Please reproduce every line of the listing below, starting at the line that has "POWER button on the remote" and ending after the line that has "pos(613,547)", with each coordinate in the answers offset by 65. Give only those lines.

——————

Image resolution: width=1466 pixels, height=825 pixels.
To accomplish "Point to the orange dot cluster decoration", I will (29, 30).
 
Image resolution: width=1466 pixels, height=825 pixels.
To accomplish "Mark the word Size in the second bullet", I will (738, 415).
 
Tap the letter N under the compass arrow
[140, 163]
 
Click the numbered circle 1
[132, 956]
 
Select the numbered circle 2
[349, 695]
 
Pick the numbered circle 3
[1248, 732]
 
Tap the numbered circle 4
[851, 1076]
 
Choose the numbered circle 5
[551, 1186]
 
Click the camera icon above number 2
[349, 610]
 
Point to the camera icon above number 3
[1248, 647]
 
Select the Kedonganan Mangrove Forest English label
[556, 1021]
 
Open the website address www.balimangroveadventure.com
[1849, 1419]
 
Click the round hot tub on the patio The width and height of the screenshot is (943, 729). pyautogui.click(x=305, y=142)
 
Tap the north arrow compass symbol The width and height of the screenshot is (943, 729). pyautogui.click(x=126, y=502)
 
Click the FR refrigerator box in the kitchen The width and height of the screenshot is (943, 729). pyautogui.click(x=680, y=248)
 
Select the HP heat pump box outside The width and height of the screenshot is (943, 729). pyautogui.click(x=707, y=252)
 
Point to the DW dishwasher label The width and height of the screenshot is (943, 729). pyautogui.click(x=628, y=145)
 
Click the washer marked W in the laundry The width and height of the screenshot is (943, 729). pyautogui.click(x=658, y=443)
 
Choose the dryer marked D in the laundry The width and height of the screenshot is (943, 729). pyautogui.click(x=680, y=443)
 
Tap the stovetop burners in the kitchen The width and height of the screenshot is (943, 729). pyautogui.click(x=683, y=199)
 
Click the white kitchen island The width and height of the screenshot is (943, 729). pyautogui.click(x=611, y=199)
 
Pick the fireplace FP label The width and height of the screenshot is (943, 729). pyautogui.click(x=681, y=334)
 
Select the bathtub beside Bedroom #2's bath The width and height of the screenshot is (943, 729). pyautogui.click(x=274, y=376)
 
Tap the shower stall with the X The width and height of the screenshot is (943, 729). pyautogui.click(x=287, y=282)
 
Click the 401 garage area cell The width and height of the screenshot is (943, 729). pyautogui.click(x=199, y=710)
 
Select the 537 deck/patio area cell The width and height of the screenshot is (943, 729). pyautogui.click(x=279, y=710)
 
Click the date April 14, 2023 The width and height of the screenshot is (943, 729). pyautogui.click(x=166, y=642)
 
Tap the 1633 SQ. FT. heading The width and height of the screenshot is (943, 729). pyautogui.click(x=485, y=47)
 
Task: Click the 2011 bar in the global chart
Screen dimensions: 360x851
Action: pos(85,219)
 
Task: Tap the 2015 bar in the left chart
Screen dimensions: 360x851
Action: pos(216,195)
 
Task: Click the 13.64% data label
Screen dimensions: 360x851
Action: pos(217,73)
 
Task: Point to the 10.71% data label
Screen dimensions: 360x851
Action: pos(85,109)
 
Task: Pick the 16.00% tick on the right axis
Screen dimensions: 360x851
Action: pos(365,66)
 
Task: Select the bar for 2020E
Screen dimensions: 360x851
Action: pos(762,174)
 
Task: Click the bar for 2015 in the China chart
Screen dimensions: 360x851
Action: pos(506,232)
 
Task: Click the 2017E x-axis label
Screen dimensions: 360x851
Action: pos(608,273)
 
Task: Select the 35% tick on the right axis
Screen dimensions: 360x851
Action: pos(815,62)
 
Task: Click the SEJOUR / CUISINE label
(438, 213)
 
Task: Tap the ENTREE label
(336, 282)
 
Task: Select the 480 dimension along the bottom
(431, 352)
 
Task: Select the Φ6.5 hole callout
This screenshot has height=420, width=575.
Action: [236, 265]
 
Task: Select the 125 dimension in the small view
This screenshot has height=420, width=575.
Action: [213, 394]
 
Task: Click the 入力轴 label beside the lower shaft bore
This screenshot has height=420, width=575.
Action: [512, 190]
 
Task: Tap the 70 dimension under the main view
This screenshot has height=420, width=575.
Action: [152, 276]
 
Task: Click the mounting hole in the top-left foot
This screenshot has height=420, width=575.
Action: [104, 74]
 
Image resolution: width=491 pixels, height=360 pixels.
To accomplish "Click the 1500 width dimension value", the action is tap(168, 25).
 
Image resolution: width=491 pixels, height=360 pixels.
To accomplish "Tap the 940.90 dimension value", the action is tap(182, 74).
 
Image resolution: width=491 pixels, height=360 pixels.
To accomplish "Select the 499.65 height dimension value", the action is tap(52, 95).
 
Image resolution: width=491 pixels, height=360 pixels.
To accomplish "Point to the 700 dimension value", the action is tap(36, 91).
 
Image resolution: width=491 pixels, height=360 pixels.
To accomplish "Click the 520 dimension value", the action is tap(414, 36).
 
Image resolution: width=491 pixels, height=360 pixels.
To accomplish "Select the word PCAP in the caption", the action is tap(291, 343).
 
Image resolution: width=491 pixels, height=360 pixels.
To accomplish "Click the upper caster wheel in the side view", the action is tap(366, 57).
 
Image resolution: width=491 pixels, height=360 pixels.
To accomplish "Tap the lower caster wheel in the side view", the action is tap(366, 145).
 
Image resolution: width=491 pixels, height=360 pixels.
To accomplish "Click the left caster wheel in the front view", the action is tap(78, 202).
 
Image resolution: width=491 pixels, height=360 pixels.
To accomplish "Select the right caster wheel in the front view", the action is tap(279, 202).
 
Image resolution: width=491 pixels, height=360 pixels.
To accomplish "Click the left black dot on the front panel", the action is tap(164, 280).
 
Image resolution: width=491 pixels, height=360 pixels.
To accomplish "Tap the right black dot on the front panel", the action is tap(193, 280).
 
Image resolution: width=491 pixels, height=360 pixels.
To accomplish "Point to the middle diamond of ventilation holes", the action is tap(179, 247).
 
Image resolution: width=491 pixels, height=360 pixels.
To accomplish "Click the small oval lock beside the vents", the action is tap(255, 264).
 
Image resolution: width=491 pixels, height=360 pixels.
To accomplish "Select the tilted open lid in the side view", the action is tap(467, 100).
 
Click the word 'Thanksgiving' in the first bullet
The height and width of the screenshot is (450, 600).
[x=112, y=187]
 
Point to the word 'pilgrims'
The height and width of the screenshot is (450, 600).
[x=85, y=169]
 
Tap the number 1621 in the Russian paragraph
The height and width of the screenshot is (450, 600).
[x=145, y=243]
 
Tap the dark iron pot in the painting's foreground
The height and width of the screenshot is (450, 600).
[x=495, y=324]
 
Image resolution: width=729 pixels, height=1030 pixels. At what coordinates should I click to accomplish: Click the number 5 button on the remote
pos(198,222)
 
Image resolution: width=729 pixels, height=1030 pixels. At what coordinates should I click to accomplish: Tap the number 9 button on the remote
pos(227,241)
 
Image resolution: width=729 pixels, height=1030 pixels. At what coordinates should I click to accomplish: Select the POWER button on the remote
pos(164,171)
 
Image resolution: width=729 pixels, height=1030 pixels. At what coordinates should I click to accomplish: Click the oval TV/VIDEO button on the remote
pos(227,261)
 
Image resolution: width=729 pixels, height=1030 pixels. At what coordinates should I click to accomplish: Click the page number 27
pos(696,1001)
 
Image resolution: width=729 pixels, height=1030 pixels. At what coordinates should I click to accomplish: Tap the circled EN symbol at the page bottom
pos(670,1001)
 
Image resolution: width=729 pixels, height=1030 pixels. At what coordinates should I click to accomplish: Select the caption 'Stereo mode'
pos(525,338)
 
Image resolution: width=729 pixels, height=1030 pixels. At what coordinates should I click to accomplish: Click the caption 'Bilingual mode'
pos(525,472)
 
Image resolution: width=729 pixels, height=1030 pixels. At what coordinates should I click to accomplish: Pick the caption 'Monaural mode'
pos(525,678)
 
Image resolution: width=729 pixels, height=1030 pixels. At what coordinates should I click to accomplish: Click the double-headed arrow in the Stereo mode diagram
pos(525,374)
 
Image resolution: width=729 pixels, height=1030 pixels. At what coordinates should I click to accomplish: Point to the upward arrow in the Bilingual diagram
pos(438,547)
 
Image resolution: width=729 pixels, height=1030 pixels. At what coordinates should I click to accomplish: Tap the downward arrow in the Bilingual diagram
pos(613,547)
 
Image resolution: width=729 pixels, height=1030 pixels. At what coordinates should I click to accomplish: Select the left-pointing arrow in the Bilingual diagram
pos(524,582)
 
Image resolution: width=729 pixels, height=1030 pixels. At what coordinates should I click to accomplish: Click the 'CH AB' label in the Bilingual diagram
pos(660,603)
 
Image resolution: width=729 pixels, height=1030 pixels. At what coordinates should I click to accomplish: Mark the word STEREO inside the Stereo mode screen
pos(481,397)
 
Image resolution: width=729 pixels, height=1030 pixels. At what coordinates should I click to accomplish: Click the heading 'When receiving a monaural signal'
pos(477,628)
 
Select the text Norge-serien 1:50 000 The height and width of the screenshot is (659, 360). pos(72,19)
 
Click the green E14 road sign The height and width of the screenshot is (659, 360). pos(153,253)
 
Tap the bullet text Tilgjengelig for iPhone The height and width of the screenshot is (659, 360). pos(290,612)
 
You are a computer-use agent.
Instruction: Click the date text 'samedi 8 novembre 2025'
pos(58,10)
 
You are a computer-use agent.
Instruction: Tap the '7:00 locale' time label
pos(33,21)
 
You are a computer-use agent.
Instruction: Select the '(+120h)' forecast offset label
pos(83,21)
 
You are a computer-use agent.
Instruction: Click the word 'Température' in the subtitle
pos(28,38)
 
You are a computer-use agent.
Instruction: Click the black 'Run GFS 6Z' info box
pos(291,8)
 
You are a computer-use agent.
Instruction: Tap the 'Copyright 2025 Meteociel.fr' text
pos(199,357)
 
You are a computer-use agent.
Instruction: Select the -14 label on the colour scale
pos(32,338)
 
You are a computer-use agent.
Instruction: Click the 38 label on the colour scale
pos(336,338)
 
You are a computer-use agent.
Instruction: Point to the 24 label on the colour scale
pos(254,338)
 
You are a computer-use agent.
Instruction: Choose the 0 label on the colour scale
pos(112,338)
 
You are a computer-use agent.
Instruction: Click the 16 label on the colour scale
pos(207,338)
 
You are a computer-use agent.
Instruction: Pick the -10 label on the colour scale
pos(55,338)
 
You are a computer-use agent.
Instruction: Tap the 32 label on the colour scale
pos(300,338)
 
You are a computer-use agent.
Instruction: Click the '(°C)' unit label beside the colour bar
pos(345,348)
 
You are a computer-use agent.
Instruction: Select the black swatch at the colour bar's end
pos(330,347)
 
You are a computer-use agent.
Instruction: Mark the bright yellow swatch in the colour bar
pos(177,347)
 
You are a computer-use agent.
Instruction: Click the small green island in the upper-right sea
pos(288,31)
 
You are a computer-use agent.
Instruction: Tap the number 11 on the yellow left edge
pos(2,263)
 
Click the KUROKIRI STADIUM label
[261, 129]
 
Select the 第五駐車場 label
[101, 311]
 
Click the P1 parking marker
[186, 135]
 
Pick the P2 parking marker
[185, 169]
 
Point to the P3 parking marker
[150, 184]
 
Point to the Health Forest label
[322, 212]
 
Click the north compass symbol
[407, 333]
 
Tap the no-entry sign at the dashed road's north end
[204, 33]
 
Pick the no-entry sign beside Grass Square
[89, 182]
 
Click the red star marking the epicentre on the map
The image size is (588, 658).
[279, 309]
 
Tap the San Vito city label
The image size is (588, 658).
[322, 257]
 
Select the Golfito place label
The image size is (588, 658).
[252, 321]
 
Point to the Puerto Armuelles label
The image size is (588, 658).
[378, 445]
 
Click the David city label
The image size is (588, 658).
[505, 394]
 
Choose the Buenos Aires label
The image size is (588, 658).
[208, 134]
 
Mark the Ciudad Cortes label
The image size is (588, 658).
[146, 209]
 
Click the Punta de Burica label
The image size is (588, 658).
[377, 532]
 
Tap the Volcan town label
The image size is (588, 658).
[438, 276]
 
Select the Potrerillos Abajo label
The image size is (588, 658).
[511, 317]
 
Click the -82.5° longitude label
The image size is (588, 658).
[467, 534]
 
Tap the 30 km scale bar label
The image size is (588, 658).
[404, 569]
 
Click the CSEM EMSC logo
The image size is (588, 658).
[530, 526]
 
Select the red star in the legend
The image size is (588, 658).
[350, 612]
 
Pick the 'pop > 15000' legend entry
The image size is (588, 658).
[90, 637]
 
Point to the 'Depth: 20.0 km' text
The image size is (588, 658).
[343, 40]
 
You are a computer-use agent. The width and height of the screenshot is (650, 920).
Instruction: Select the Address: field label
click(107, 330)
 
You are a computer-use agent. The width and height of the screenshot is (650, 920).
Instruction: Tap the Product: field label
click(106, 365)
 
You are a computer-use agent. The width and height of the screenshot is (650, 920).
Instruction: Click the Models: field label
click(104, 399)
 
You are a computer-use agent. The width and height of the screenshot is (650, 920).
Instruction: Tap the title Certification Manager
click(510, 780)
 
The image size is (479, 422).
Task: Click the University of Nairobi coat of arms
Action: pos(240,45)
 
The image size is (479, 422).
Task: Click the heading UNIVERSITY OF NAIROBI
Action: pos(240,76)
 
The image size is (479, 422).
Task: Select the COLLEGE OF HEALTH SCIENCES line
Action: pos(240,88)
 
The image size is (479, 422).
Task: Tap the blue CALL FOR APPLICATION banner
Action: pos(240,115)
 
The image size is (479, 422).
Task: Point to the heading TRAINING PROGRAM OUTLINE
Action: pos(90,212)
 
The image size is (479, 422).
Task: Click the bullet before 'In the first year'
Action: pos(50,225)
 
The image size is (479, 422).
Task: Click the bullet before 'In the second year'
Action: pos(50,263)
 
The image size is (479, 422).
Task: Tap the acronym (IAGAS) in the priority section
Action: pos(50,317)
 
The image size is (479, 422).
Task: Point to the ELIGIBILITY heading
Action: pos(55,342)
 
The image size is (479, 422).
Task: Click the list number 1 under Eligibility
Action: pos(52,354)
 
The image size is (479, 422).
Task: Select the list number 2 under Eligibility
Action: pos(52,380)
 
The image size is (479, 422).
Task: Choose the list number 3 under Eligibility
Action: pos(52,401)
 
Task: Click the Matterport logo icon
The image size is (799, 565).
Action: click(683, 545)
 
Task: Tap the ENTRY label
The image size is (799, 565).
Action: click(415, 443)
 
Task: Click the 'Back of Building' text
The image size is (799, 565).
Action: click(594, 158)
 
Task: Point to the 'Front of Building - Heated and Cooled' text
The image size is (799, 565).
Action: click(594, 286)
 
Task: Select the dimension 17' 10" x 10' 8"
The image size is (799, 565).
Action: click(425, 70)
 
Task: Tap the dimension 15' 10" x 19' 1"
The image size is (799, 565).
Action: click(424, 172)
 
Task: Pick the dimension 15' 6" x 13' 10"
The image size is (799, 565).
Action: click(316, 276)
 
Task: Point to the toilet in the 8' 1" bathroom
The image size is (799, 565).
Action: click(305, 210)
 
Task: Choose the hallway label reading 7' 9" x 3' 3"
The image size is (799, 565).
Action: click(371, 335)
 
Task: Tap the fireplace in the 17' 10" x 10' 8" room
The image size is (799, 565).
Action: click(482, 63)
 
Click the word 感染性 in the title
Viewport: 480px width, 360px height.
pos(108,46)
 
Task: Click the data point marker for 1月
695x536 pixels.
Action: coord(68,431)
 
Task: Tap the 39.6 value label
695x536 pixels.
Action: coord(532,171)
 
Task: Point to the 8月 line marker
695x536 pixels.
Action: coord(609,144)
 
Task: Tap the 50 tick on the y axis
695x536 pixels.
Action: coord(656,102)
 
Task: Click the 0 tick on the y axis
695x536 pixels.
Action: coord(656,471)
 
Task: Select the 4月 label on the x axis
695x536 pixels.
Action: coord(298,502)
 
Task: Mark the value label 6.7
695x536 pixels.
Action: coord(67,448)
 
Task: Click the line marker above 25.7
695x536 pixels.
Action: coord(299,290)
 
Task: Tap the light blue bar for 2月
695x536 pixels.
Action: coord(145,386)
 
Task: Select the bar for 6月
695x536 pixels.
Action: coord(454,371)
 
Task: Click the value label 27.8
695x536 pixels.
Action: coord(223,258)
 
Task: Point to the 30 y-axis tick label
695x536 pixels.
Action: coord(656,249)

——————

§ **WRITTEN RESPONSE**:
Image resolution: width=729 pixels, height=1030 pixels. At what coordinates should I click to accomplish: Select the POWER button on the remote
pos(229,236)
 
Image resolution: width=729 pixels, height=1030 pixels. At what coordinates should I click to accomplish: Click the oval TV/VIDEO button on the remote
pos(292,326)
 
Image resolution: width=729 pixels, height=1030 pixels. At what coordinates should I click to accomplish: Click the page number 27
pos(761,1066)
 
Image resolution: width=729 pixels, height=1030 pixels. At what coordinates should I click to accomplish: Tap the circled EN symbol at the page bottom
pos(735,1066)
 
Image resolution: width=729 pixels, height=1030 pixels. At what coordinates should I click to accomplish: Select the caption 'Stereo mode'
pos(590,403)
 
Image resolution: width=729 pixels, height=1030 pixels. At what coordinates should I click to accomplish: Click the caption 'Bilingual mode'
pos(590,537)
 
Image resolution: width=729 pixels, height=1030 pixels. At what coordinates should I click to accomplish: Pick the caption 'Monaural mode'
pos(590,743)
 
Image resolution: width=729 pixels, height=1030 pixels. At what coordinates should I click to accomplish: Click the double-headed arrow in the Stereo mode diagram
pos(590,439)
 
Image resolution: width=729 pixels, height=1030 pixels. At what coordinates should I click to accomplish: Point to the upward arrow in the Bilingual diagram
pos(503,612)
 
Image resolution: width=729 pixels, height=1030 pixels. At what coordinates should I click to accomplish: Tap the downward arrow in the Bilingual diagram
pos(678,612)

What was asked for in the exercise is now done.